Images and

Results

Once the tip, sample, and STM were prepared various images of DNA molecules were collected. The images were then filtered with a Fast-Fourier-Transform, LowPass filter, and Band Stop filter. Measurements for molecular width, and major/minor groove separations were obtained.

This is an 150 x150 angstrom image of the naked HOPG surface taken in constant height mode with the STM. Notice the regular array of carbon atoms. Also note the change in color from left to right. This color change denotes a gradual downward slope from left to right. In a previous experiment other images of the HOPG surface were obtained at various magnifications.
Here is a 3750 x 3750 angstrom image of a glob of DNA dried on the HOPG substrate. Measuring the structure on the left-hand side of the glob reveals a length of about 1500 angstroms. The 450bp DNA used in this experiment has an approximate length of 1530 angstroms. 8 At first one might be tempted to believe that the three streaks running diagonally across the image are DNA molecules. However, these streaks represent a boundary between two layers in the graphite surface and are much too long to be the DNA dried on the surface.

Such images as the one pictured above could been seen over the surface of the HOPG substrate. The frequency of these "globs" depended on the concentration of DNA dried on the surface. This particular substrate that produced the image above had 3 ul of 100 ng/l DNA in an aqueous solution. Below is an 150 x 150 angstrom image of a section of a DNA molecule captured on the HOPG substrate.

This image was captured using a bias voltage of 0.3 mV and a reference current of 1.2 nA. Some atomic structure in the DNA molecule (left) can be seen and the graphite substrate is visible on either side. The image was captured within ten minutes of the complete evaporation of the water on the substrate.

Below is a filtered and analyzed image of the DNA molecule pictured above.

This analysis represents a determination of the molecular width of the DNA molecule. Notice, first, the right-hand twist of the helix. Second, notice the relative uniformity in width of the molecule. Previous studies have determined the width to be 23.0 angstroms. 9 The average value of the data below yields a molecular width of 24.7 angstroms.


This particular analysis represents the surface features down the central axis of the DNA molecule. Notice the regular repeat of peaks in the graph. These peaks probably represent major and minor grooves along the molecule. One turn in the DNA helix represent the combination of a major and minor groove. In this experiment the average separation between a turn along the molecule was determined to be 33.3 angstroms. The accepted value for one turn is approximately 34 angstroms. 10 Furthermore, the separation of the major and minor grooves was found to be about 22.55 and 10.75 angstroms, respectively.

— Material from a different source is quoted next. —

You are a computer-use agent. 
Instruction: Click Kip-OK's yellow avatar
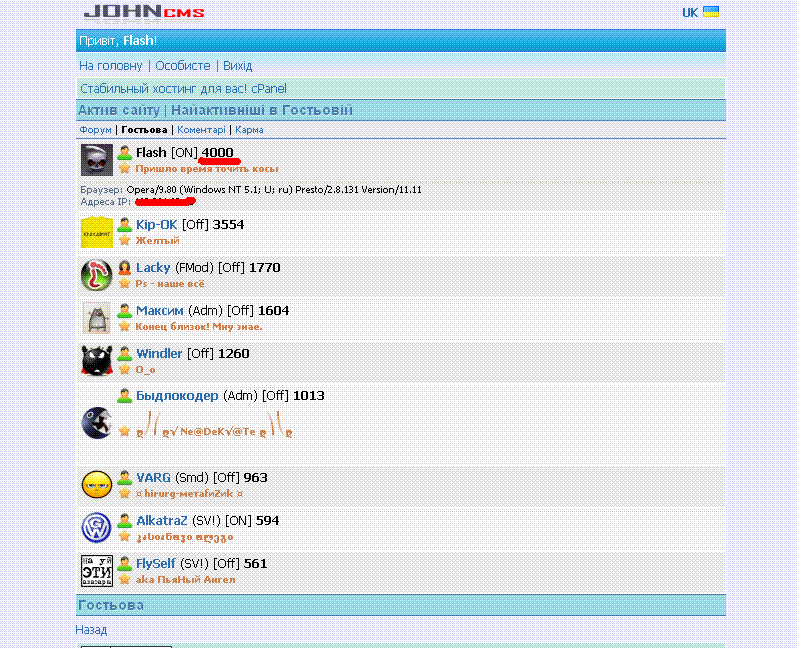pos(96,232)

The next series of images is another DNA molecule imaged on the surface of the HOPG substrate. The first image represents a 750 x 750 angstrom area. The actual image is on the left the filtered image is on the right.

Notice that the structure continues out side of the image thus it is at least 750 angstroms in length. The next image represent the same structure only zoomed in by a factor of five. A quick cross sectional analysis reveals a sudden jump in the surface and a return to the substrate level.



This image was captured with a bias voltage of 0.35 mV and a reference current of 2.0 nA. The unfiltered image reveals some atomic detail but fails to yield any molecular substructure.

The filtered 3d image of the DNA molecule clearly reveals some aspects of its substructure. Notice the right-hand helix and the repeating major/minor grooves.



This is the 150 x 150 angstrom, 2d, unfiltered DNA image. A cross sectional analysis reveals a repeating substructure with a length of about 33 angstroms. Some structure within this length, as well.



This is the 150 x 150 angstrom, 2d, filtered, DNA molecule. Again, the substructure is quite evident. Cross section analysis graphically reveals the repeating turns in the molecule. The average turn length from the data yields about 29 angstroms.

The following data shows the spacing of the minor groove. The average minor groove spacing is about 8.3 angstroms.